> [Extrait choisi]
==============================

Cela reviendrait à de l’automutilation non seulement parce qu’attaquer Corbyn renforce inévitablement les chances électorales de Boris « watermelon smiles » [1] Johnson. C’est jouer avec le feu parce que l’intervention flagrante de Mirvis dans la campagne électorale renforce en fait un élément clé du discours antisémite de l’extrême droite qui gagne rapidement du terrain dans le parti conservateur.

Voler au secours des nationalistes blancs

Les nationalistes blancs inondent les réseaux sociaux de mises en garde contre de prétendues conspirations mondiales juives, d’un prétendu contrôle juif des médias, d’une prétendue subversion juive des « droits des blancs ». C’est précisément ce type de pensée qui a guidé la politique européenne il y a un siècle. C’est l’ultra antisémite Arthur Balfour qui a donné son nom à la Déclaration Balfour de 1917 qui visait à en finir avec le « problème juif » du Royaume Uni en encourageant les juifs européens à partir très loin, vers une partie du Moyen-Orient alors appelée Palestine.

C’est, bien sûr, pourquoi les suprématistes blancs d’aujourd’hui adorent Israël, c’est pourquoi ils le considèrent comme un modèle, c’est pourquoi ils s’appellent eux-mêmes « sionistes blancs ». En créant une démocratie tribale, extrêmement fortifiée, avide de terres, belliciste et détentrice de l’arme nucléaire, Israël a fait pour les juifs exactement ce que les nationalistes blancs espèrent refaire pour leurs compatriotes blancs. L’amour des suprématistes blancs pour Israël est intimement lié à leur peur et à leur haine des juifs.

Mirvis a apporté son soutien au discours nationaliste blanc à la fois parce qu’il a porté des accusations contre Corbyn sans offrir de preuves de ce qu’il avançait et parce que ces accusations totalement infondées ont été reprises par l’ensemble des médias.

Il y a de bonnes raisons pour lesquelles la presse écrite détenue par des milliardaires et la BBC dominée par l’Establishment sont ravies d’exploiter les diffamations d’antisémitisme, et cela n’a rien à voir avec une préoccupation pour la sécurité des juifs. Les grands médias ne veulent pas de l’arrivée au pouvoir d’un dirigeant travailliste qui s’apprête à casser la libre entreprise lancée par Margaret Thatcher il y a 40 ans et qui en 2008 a failli nous ruiner, nous les autres.

Mais ce n’est pas ce que ceux qui flirtent avec le nationalisme blanc ou qui l’adoptent vont retirer du refrain médiatique incessant sur les allégations gratuites d’antisémitisme.

L’intervention de Mirvis dans le processus démocratique va les jeter plus rapidement et plus sûrement dans les bras de l’extrême droite. Elle va les persuader une fois de plus que « les juifs » sont un « problème ». Ils vont conclure que – bien que les juifs viennent maintenant en aide à la droite en détruisant Corbyn – une fois le sort de la gauche réglé, ces mêmes juifs vont saboter leur état blanc. Comme Balfour avant eux, ils commenceront à réfléchir à la manière de débarrasser la Grande Bretagne et l’Europe de ces prétendus intrus.

==============================

> [Données sources]
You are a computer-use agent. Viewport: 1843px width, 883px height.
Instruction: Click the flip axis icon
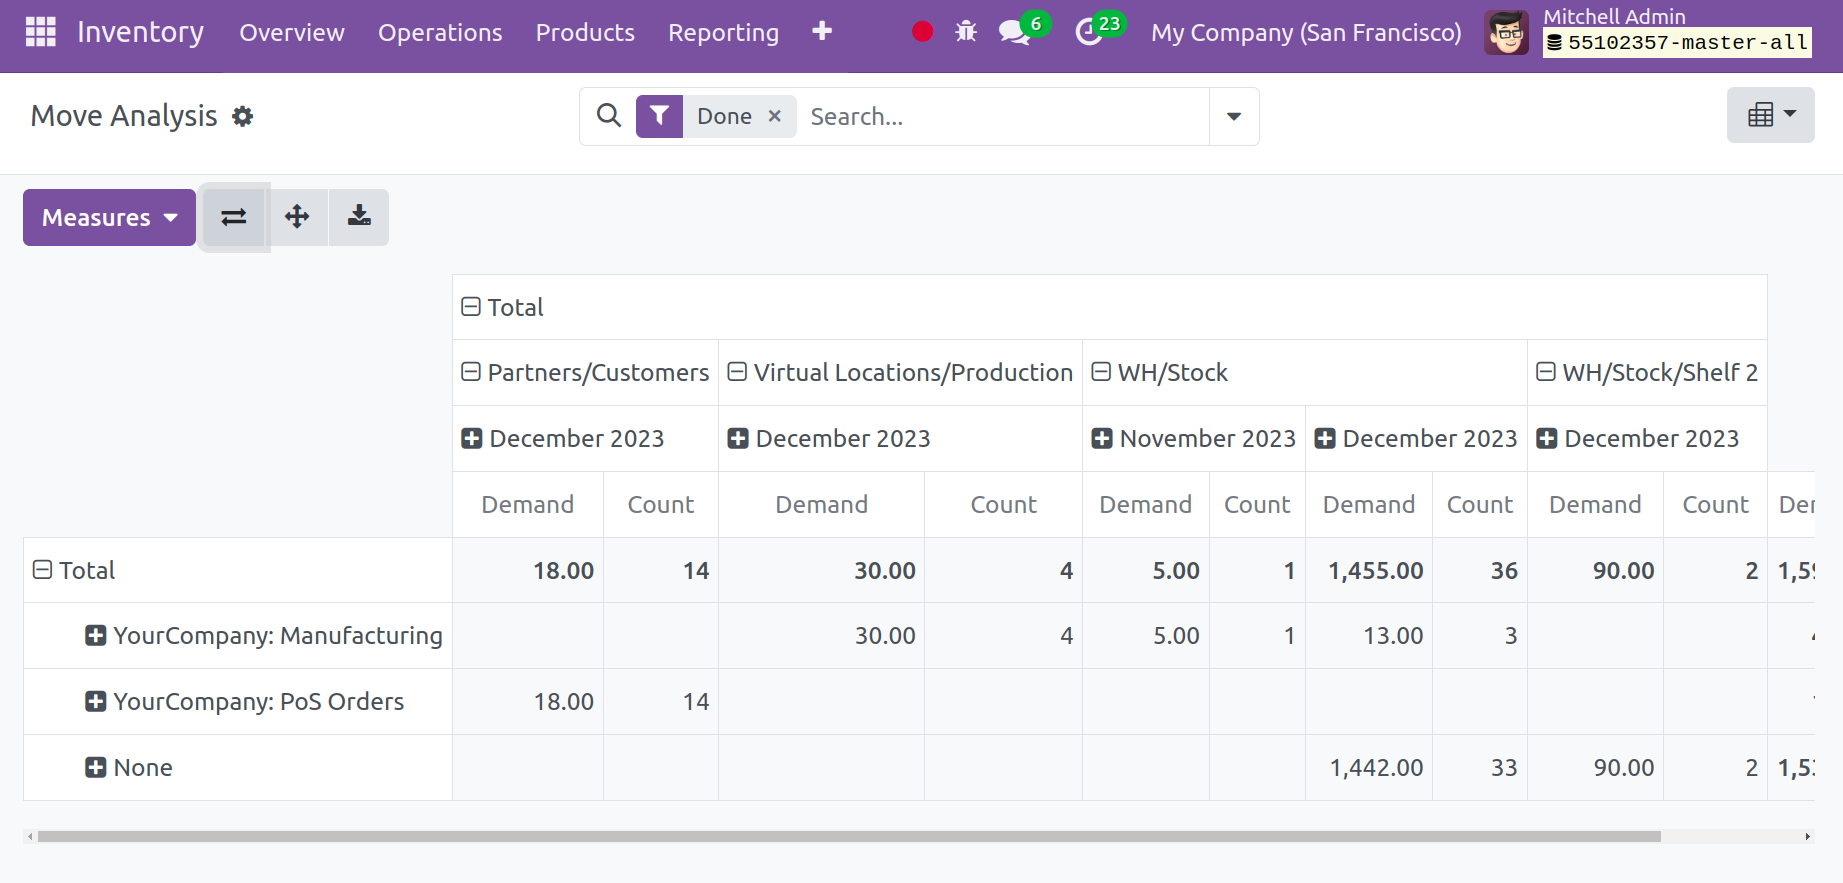(234, 217)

==============================

> [Travaux proposés]
A - D'après l'extrait choisi, comment les suprématistes blancs d'aujourd'hui se désignent-ils eux-mêmes ?
B - Reproduisez le passage de l'extrait choisi qui commence par « Les nationalistes blancs inondent » et se termine par « alors appelée Palestine. ».

> [Corrigé]
A - Ils s'appellent eux-mêmes « sionistes blancs ».

B -
Les nationalistes blancs inondent les réseaux sociaux de mises en garde contre de prétendues conspirations mondiales juives, d’un prétendu contrôle juif des médias, d’une prétendue subversion juive des « droits des blancs ». C’est précisément ce type de pensée qui a guidé la politique européenne il y a un siècle. C’est l’ultra antisémite Arthur Balfour qui a donné son nom à la Déclaration Balfour de 1917 qui visait à en finir avec le « problème juif » du Royaume Uni en encourageant les juifs européens à partir très loin, vers une partie du Moyen-Orient alors appelée Palestine.